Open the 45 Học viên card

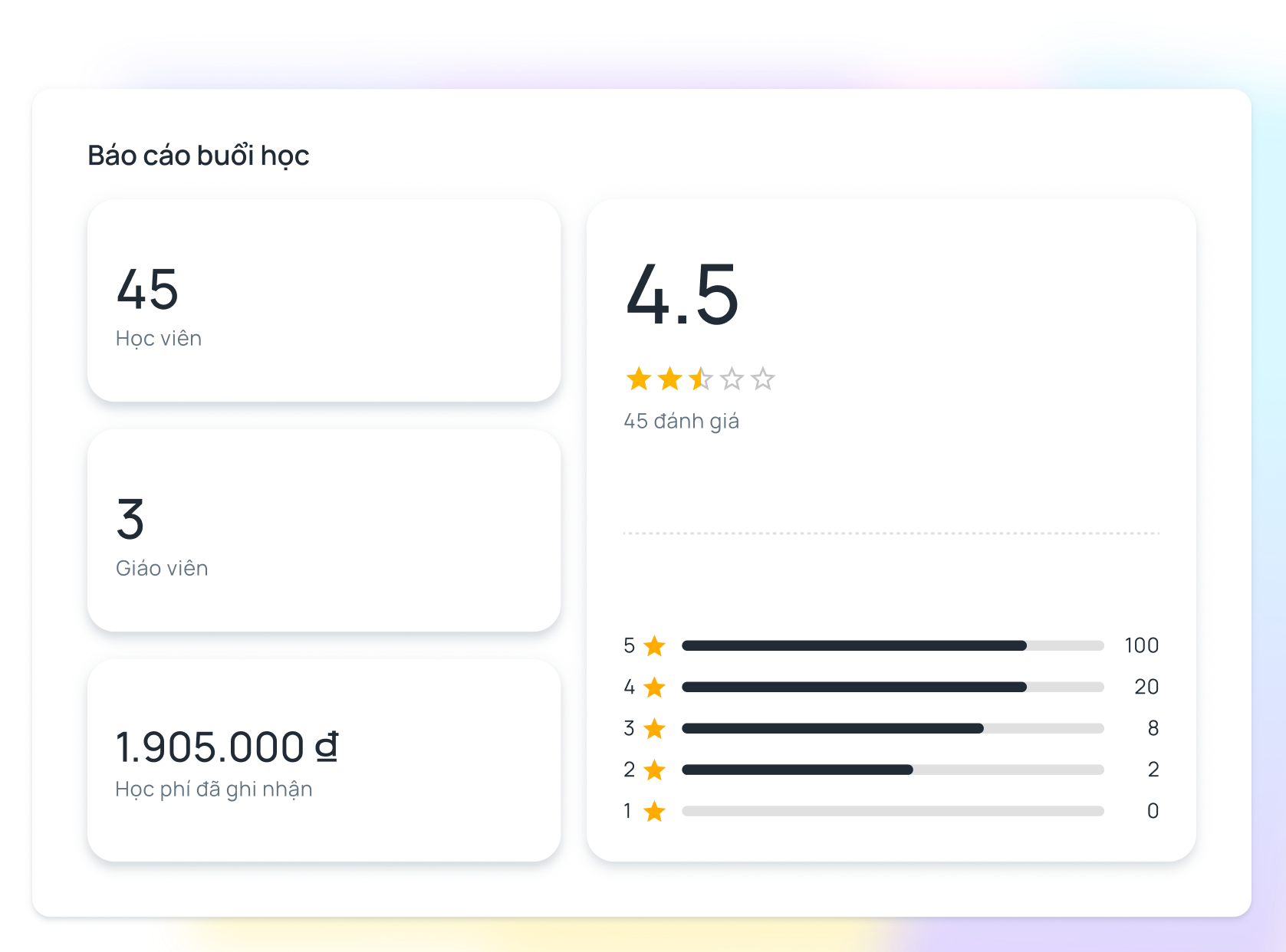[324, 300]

--

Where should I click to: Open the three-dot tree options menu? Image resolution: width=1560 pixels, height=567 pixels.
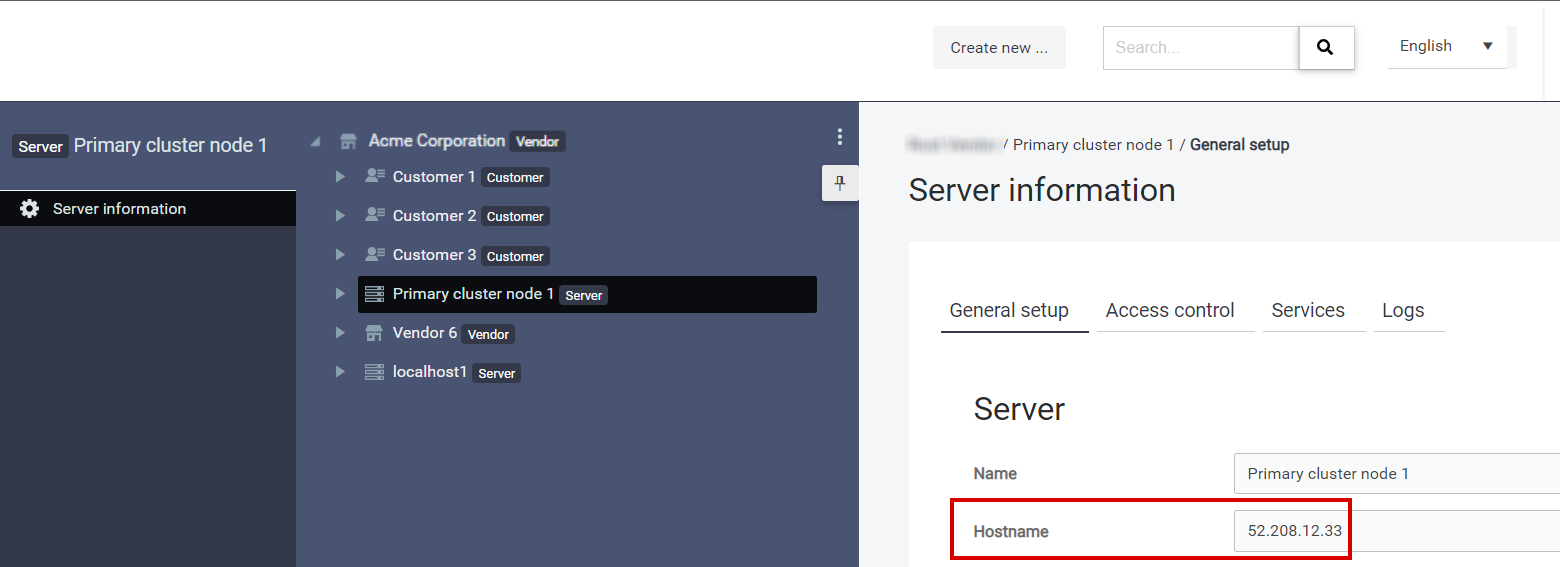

...

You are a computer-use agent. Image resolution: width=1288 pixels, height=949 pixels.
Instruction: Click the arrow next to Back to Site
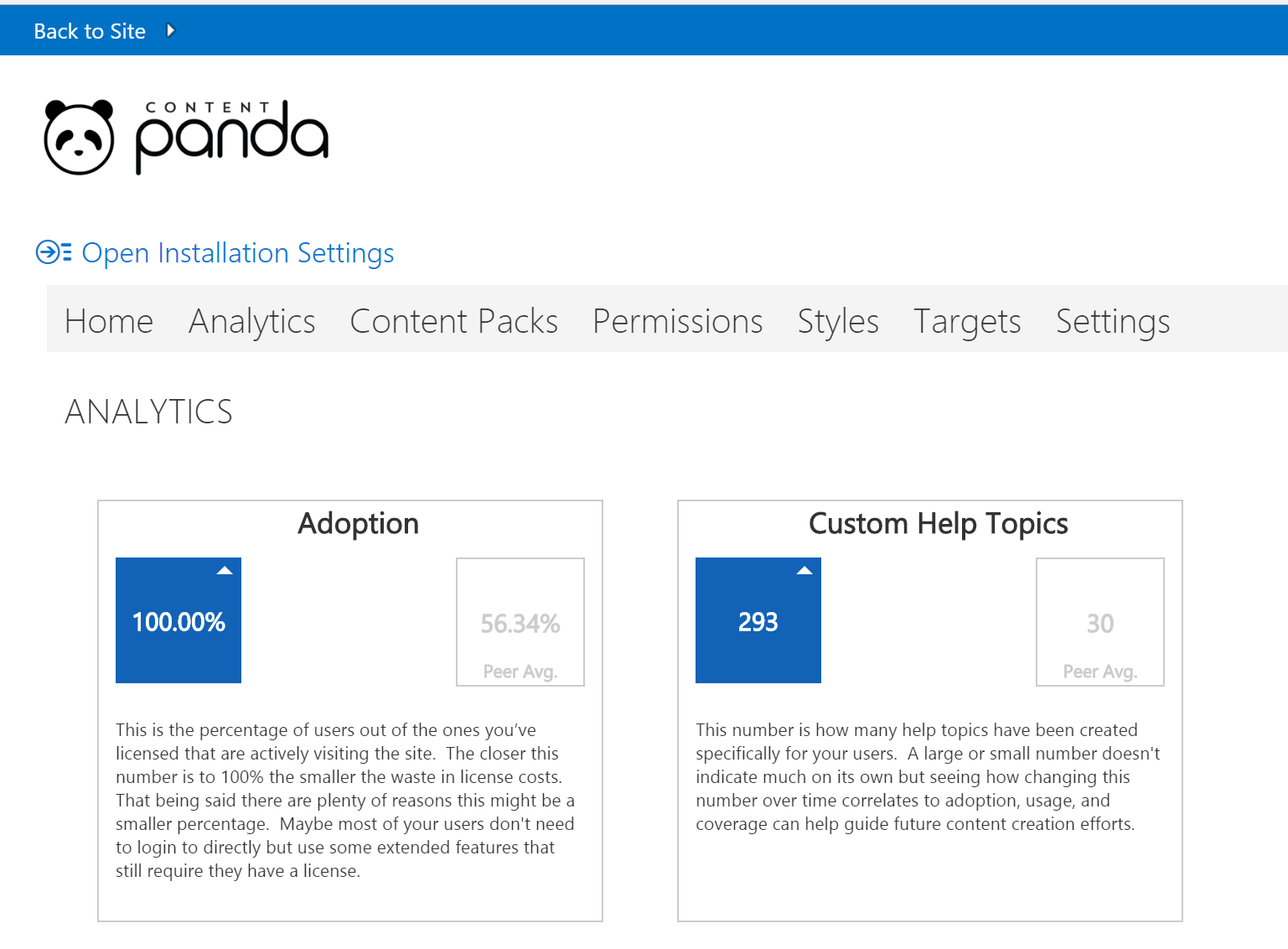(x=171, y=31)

* Task directions:
Copy out the lines of the records above in which the string "width" appears.

* Solved problem:
Where should I click to: Open the three-dot tree options menu? Image resolution: width=1560 pixels, height=567 pixels.
You are a computer-use agent. Image resolution: width=1288 pixels, height=949 pixels.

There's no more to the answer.